● **Data excerpts**
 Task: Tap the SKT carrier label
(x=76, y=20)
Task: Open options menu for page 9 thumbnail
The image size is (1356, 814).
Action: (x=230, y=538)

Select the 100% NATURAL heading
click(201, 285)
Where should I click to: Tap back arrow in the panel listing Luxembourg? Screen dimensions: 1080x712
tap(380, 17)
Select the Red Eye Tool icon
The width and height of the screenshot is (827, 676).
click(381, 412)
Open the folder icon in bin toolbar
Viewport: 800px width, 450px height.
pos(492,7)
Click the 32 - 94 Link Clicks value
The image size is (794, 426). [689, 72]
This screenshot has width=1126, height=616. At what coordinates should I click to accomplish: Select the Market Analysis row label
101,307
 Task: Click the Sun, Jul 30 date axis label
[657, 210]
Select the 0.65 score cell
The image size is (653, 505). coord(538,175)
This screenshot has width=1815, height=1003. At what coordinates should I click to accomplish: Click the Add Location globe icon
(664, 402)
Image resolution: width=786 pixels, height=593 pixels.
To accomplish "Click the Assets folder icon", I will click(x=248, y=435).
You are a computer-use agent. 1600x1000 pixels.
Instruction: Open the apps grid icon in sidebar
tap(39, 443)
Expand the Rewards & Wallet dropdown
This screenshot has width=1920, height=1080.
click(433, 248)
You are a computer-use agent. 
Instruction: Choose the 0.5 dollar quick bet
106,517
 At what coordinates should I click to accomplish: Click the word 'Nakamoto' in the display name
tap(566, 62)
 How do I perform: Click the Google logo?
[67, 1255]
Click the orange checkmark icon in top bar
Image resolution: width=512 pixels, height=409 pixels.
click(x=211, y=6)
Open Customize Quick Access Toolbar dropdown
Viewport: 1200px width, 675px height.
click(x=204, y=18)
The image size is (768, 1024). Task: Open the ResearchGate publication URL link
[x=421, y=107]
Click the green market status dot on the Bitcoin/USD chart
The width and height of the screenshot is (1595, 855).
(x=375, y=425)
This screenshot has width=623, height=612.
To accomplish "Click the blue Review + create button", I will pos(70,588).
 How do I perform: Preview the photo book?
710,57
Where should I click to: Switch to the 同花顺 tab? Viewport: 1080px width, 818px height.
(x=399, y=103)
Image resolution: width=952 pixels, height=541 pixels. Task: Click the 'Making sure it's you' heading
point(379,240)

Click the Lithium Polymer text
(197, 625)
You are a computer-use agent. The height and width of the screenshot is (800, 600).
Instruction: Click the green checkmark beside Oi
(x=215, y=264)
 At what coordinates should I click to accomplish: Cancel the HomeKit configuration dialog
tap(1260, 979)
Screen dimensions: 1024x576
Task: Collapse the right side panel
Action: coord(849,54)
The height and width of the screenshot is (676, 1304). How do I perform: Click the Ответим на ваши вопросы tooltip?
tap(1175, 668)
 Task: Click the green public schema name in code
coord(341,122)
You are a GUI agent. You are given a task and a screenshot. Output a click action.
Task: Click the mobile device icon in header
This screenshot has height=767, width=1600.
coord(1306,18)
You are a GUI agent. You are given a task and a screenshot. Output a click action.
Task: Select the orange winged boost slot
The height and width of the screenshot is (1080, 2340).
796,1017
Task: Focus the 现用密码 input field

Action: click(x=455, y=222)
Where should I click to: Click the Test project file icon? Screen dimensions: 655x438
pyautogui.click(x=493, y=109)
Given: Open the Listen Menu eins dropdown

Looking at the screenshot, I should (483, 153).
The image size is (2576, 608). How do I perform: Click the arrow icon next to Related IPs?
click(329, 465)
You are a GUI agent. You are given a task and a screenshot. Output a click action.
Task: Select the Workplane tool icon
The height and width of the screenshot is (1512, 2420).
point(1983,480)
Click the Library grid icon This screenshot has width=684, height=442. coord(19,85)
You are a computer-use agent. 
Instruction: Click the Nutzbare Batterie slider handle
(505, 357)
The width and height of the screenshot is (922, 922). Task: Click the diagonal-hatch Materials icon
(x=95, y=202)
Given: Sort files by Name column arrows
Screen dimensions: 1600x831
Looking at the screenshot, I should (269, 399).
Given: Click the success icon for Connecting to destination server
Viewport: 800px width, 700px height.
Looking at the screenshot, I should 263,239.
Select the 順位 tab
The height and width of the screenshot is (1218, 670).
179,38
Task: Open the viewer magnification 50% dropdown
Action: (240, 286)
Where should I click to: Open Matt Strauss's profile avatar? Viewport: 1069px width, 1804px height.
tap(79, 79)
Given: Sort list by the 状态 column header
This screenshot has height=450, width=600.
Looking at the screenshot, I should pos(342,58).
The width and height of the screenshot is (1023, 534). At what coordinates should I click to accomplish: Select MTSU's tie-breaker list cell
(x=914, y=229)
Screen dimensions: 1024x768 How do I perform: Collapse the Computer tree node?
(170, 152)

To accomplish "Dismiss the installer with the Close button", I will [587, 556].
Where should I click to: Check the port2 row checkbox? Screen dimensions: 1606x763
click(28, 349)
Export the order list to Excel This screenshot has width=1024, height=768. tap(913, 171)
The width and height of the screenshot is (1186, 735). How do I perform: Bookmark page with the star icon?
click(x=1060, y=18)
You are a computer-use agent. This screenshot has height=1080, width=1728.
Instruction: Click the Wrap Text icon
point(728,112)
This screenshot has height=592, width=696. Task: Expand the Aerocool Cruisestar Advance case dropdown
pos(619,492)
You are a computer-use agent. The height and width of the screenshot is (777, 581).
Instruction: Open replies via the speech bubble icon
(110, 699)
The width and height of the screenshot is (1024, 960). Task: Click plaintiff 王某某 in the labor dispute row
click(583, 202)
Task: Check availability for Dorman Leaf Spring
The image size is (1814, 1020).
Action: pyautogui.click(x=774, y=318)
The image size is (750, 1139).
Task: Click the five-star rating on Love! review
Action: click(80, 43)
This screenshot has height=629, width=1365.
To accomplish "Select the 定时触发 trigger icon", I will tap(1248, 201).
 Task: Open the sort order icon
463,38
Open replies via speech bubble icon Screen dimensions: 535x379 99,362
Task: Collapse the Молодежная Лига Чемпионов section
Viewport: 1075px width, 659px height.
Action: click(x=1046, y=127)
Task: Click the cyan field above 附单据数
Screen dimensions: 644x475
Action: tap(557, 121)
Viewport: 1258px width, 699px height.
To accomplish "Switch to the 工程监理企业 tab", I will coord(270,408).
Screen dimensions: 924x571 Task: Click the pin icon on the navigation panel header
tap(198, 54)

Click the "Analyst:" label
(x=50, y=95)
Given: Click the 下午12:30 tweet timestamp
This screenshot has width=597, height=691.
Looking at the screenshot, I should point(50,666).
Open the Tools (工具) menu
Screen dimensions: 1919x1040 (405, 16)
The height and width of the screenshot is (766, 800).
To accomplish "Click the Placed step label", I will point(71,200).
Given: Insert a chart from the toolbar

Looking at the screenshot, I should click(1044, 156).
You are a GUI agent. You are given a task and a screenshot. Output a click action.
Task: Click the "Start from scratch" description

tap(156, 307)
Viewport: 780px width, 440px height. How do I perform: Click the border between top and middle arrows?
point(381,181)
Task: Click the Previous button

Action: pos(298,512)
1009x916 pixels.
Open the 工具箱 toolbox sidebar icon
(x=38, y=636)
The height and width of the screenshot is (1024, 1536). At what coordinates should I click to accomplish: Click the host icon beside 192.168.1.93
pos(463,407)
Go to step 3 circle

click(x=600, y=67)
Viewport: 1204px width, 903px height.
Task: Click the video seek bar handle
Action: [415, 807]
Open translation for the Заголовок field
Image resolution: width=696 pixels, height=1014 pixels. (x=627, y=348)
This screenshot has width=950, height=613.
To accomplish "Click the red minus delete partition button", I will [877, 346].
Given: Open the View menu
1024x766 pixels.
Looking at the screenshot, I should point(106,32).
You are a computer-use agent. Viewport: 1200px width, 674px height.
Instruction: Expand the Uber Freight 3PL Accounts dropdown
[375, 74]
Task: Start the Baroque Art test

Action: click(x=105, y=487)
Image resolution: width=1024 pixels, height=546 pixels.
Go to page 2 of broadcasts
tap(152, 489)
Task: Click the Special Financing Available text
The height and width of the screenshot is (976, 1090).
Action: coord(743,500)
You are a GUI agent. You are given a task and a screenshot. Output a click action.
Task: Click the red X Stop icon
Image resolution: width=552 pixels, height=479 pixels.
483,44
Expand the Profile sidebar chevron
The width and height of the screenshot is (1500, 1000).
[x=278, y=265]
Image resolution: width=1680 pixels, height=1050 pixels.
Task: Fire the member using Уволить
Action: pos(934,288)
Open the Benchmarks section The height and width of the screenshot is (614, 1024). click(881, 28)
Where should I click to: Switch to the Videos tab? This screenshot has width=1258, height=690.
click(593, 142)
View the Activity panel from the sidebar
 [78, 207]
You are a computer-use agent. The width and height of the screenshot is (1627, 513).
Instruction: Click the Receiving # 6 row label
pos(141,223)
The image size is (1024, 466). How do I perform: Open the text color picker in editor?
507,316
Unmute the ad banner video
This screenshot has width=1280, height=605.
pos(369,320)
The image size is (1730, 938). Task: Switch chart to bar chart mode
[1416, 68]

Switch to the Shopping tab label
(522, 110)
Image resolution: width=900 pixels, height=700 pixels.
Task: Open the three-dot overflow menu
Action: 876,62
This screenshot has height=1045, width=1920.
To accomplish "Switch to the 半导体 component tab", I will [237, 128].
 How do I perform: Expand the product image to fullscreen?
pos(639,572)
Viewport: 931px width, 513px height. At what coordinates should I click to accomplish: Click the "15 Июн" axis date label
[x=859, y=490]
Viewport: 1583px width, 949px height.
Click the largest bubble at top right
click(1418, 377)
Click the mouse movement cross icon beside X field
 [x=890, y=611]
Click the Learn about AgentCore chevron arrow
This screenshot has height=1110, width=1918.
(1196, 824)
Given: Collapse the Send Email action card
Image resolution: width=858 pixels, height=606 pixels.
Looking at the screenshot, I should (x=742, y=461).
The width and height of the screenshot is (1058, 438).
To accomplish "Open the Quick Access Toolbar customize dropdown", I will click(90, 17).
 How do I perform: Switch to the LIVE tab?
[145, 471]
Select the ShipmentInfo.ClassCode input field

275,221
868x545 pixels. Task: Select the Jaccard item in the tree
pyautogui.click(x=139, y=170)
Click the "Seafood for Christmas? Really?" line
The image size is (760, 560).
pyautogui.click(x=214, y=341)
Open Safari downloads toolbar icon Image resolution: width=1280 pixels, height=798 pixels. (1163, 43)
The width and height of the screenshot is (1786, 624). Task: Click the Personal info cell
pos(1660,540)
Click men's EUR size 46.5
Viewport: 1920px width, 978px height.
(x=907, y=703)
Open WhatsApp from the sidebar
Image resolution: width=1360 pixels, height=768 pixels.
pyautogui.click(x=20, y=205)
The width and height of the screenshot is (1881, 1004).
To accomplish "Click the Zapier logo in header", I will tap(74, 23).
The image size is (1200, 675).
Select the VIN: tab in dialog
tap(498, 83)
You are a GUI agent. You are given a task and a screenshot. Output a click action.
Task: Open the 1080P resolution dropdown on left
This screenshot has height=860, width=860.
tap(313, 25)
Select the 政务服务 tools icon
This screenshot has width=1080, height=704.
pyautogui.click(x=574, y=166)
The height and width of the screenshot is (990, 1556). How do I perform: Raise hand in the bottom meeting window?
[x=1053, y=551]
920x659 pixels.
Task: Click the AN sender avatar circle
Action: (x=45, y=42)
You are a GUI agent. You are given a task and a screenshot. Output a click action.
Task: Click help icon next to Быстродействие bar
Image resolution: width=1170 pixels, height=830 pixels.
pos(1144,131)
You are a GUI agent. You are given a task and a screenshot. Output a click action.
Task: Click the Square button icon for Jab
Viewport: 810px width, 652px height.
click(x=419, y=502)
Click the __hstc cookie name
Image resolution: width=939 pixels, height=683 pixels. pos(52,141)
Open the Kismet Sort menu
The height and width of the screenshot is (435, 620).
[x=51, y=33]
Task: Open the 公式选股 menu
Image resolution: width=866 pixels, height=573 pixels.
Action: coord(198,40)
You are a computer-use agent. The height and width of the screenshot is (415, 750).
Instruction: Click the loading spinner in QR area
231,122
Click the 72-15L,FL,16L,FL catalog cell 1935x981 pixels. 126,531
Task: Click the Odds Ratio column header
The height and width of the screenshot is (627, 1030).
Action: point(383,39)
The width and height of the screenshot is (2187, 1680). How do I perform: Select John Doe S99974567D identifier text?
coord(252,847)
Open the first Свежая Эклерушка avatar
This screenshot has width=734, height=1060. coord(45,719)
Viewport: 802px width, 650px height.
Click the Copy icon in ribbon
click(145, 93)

● **To do**
Exactly as they appear, retype the lines from the start of the records through the line containing "Select the Red Eye Tool icon".

● **Output for this exercise**
 Task: Tap the SKT carrier label
(x=76, y=20)
Task: Open options menu for page 9 thumbnail
The image size is (1356, 814).
Action: (x=230, y=538)

Select the 100% NATURAL heading
click(201, 285)
Where should I click to: Tap back arrow in the panel listing Luxembourg? Screen dimensions: 1080x712
tap(380, 17)
Select the Red Eye Tool icon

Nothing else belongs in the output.